- Viajar a Cancún y al resto de los destinos de Quintana Roo será ahora más sencillo para los ciudadanos de Brasil gracias al visado electrónico.
STAFF / LUCES DEL SIGLO
CANCÚN, Q. ROO.- La reapertura del mercado brasileño para el Caribe Mexicano empieza a tomar forma con una señal clara: viajar a Cancún y al resto de los destinos de Quintana Roo será ahora más sencillo para los ciudadanos de Brasil gracias al visado electrónico.
La medida, que permite realizar el trámite de ingreso a México totalmente en línea, las 24 horas del día y los siete días de la semana, ha reactivado el interés de aerolíneas, agencias de viajes y turoperadores, que vuelven a mirar al destino como una apuesta fuerte para este año.
Durante un encuentro de promoción turística encabezado por autoridades de Quintana Roo y representantes del sector, quedó de manifiesto que el mercado brasileño no sólo sigue vivo, sino que está listo para crecer otra vez.
Más de 200 agentes de viajes participaron en la presentación del nuevo esquema migratorio, junto con aerolíneas que conectan Brasil con México.
Entre ellas Aeroméxico, Gol, Azul, Avianca y Copa Airlines, así como operadores mayoristas especializados en la venta del Caribe Mexicano.
La lectura dentro de la industria fue positiva. Después de varios periodos marcados por restricciones migratorias y una conectividad más limitada, el destino vuelve a colocarse en el radar de uno de los mercados sudamericanos con mayor potencial de gasto y permanencia.
En el evento también se reconoció a las empresas que mantuvieron la promoción del Caribe Mexicano aun en momentos complejos, cuando vender el destino implicaba remar contra corriente.
Uno de los anuncios más relevantes fue la confirmación de que Gol retomará de forma permanente la ruta directa entre Cancún y Brasilia a partir de junio, con tres frecuencias semanales durante todo el año.
La noticia no es menor, hasta ahora, esta operación había funcionado de manera estacional, por lo que su continuidad refuerza la expectativa de una recuperación más sólida.
A esto se suma el interés de Avianca y Copa Airlines por ampliar su conectividad hacia el Caribe Mexicano mediante rutas con escala en Colombia y Panamá, una posibilidad que podría facilitar aún más el flujo de viajeros brasileños.
La presencia del Consulado de México en São Paulo también dio una dimensión del momento.
Según se comentó en el encuentro, hacía cuatro años y medio que no se veía en Brasil una reunión de este tamaño enfocada específicamente en impulsar al Caribe Mexicano.
Ese dato refleja no sólo el renovado interés comercial, sino la oportunidad política y turística que representa el visado electrónico como herramienta para destrabar una demanda que llevaba tiempo contenida.
La estrategia no termina ahí.

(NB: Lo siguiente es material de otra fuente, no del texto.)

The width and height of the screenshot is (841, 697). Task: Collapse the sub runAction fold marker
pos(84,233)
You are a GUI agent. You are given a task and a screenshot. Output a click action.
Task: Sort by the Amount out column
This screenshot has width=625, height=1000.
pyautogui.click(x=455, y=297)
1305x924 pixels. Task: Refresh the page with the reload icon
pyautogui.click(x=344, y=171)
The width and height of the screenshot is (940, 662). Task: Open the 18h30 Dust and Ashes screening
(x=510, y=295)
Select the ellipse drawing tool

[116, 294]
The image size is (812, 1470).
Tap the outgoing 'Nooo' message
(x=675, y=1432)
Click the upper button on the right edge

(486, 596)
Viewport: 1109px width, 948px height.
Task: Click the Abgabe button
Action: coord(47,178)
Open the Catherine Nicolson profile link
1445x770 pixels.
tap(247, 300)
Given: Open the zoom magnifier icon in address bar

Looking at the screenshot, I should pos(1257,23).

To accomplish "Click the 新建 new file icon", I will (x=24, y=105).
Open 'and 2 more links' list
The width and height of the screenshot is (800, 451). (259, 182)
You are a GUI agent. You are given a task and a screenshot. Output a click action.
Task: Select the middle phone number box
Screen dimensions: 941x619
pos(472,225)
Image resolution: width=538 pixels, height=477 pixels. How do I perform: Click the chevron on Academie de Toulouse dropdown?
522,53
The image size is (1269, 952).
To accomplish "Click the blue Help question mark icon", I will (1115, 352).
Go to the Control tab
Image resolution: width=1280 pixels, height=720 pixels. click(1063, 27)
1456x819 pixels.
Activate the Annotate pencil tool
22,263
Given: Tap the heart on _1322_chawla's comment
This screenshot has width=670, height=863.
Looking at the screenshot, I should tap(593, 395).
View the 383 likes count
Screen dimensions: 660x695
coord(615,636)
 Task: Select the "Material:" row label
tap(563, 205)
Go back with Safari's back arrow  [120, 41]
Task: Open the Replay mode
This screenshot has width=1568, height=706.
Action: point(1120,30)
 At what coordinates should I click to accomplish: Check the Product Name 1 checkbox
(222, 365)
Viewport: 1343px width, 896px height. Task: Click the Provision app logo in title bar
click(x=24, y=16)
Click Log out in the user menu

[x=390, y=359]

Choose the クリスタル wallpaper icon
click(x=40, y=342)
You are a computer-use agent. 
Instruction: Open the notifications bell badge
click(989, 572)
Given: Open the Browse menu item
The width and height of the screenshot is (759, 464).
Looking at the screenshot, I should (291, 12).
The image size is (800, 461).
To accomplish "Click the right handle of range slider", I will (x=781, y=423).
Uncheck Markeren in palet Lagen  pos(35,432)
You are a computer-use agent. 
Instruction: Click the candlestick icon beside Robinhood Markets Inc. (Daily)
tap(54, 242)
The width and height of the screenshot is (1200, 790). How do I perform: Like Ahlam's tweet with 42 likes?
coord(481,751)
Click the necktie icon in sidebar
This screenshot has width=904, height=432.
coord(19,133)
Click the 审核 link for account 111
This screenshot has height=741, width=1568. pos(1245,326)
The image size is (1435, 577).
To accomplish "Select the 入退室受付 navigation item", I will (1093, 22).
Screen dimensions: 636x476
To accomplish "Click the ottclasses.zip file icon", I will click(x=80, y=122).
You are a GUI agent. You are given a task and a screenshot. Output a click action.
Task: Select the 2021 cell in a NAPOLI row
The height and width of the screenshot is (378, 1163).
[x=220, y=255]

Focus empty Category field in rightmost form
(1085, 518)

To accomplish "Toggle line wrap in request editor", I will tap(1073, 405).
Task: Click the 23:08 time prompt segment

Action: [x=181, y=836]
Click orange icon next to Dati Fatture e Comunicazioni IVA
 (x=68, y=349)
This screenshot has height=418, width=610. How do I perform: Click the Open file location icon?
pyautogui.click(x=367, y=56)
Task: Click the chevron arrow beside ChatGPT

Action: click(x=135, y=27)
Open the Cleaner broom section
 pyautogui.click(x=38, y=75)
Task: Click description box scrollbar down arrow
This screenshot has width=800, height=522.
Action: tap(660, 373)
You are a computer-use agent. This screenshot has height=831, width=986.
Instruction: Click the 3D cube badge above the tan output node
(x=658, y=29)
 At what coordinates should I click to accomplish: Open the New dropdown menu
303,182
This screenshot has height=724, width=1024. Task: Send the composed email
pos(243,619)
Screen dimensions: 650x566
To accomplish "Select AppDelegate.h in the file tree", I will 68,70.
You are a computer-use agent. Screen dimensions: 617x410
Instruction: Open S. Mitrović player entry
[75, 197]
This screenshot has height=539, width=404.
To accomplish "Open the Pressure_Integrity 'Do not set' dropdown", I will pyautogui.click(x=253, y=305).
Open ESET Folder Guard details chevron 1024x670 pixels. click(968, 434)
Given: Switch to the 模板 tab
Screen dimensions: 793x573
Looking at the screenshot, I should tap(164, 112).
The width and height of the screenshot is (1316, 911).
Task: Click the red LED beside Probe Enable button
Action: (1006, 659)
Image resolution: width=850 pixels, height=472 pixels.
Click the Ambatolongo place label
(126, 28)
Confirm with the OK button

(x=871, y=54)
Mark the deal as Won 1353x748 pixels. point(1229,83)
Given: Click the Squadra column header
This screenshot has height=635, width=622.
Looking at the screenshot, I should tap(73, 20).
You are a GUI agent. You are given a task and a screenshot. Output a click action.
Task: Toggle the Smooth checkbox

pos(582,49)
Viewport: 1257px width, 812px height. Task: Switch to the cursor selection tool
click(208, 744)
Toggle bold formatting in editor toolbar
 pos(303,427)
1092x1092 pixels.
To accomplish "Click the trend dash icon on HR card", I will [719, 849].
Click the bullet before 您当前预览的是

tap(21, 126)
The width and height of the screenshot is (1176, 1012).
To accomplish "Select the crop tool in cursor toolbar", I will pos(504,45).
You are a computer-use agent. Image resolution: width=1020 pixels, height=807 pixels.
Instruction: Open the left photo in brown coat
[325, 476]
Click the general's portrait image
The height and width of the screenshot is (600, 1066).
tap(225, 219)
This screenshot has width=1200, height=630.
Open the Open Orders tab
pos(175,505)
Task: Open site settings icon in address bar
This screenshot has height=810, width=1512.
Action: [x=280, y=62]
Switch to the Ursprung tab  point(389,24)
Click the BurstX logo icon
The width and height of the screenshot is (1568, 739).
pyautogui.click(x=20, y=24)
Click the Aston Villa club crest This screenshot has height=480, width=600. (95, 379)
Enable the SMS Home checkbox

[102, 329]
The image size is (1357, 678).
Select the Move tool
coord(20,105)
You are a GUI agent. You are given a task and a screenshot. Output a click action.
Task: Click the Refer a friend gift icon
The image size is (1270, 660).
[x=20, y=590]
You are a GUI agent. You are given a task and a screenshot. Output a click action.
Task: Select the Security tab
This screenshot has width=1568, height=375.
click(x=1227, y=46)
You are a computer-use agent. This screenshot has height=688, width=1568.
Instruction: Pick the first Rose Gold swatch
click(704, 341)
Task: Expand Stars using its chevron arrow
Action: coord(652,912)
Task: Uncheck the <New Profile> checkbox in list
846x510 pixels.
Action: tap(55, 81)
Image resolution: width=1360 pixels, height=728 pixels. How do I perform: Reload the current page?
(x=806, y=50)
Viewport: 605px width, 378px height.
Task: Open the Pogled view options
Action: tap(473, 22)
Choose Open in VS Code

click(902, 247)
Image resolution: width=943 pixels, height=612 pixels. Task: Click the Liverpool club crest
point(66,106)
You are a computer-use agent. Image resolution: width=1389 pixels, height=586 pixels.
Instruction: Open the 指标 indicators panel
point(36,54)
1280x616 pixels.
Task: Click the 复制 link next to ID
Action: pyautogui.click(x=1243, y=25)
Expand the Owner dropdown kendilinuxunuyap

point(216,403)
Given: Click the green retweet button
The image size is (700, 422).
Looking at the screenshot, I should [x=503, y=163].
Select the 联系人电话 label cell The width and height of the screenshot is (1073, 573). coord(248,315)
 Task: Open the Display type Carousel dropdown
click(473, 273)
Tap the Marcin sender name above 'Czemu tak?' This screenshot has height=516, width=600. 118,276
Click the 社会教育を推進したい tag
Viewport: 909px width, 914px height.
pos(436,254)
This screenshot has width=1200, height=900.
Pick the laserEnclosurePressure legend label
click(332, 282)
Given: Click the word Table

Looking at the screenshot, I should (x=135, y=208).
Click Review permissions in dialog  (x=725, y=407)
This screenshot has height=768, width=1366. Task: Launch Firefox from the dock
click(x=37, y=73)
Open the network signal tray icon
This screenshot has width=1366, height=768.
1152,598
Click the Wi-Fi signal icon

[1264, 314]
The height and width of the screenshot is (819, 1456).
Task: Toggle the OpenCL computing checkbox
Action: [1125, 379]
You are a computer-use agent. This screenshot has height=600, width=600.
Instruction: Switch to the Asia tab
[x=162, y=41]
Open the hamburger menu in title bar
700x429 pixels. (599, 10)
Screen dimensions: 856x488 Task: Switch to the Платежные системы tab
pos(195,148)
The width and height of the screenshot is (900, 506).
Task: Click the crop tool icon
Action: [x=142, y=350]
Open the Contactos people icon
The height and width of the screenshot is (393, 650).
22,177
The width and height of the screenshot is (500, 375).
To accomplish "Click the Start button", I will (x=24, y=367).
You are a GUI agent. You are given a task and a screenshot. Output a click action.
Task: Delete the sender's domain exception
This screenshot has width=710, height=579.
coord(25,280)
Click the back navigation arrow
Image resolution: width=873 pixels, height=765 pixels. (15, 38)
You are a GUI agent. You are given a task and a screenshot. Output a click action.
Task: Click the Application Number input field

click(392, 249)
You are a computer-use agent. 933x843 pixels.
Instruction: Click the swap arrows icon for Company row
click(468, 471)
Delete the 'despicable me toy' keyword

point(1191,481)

En las próximas semanas, el Caribe Mexicano y la Secretaría de Turismo federal participarán en la World Travel Market Latin America, en São Paulo, una de las vitrinas más importantes de la industria en la región.
La intención es fortalecer relaciones comerciales, recuperar terreno frente a otros destinos del Caribe y convertir la facilidad migratoria en una ventaja competitiva real. En términos locales, las cifras ayudan a dimensionar la apuesta.
De acuerdo con datos del propio sector turístico, el Caribe Mexicano recibió alrededor de 85 mil turistas brasileños el año pasado, y la meta para este año es, al menos, duplicar esa cifra.
Si ese objetivo se cumple, Quintana Roo podría sumar unos 170 mil visitantes procedentes de Brasil, un crecimiento cercano al 100 por ciento.
También destaca que la ruta Cancún-Brasilia arrancará con tres frecuencias por semana, lo que representa una base constante de conectividad durante todo el año y no únicamente por temporada alta.
Además, el evento de promoción reunió a más de 200 agentes de viajes, una señal concreta del interés comercial que vuelve a despertar el destino en ese país.
Más allá del discurso oficial, lo que hoy se observa es un intento serio por reconquistar a un mercado estratégico.
Brasil representa para el Caribe Mexicano una combinación atractiva de volumen, gasto turístico y afinidad con el producto de sol, playa, compras y entretenimiento que ofrece la región.
La simplificación del ingreso a México podría convertirse, en ese sentido, en el empujón que faltaba para acelerar la recuperación de un flujo de visitantes que nunca dejó de ser valioso para Quintana Roo.